▶ _Material to process_
• • •

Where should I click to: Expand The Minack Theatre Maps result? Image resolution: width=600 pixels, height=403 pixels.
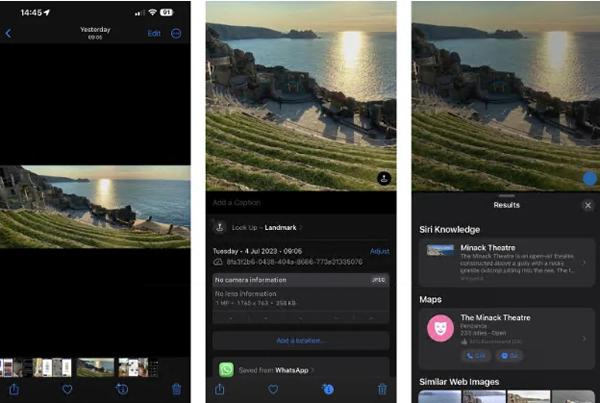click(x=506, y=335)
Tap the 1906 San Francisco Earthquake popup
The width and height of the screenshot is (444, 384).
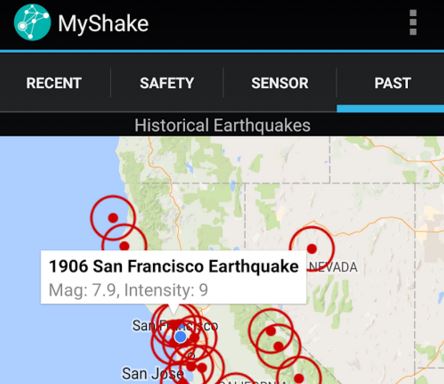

• • •

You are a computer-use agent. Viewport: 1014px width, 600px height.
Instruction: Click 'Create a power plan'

• • •

▶ _What is expected_
The copy should hold exactly the lines above from the one with "Where should I" through the one with "The width and", both ends counted, and no pictures at all.

▶ _Exercise output_
Where should I click to: Expand The Minack Theatre Maps result? Image resolution: width=600 pixels, height=403 pixels.
click(x=506, y=335)
Tap the 1906 San Francisco Earthquake popup
The width and height of the screenshot is (444, 384).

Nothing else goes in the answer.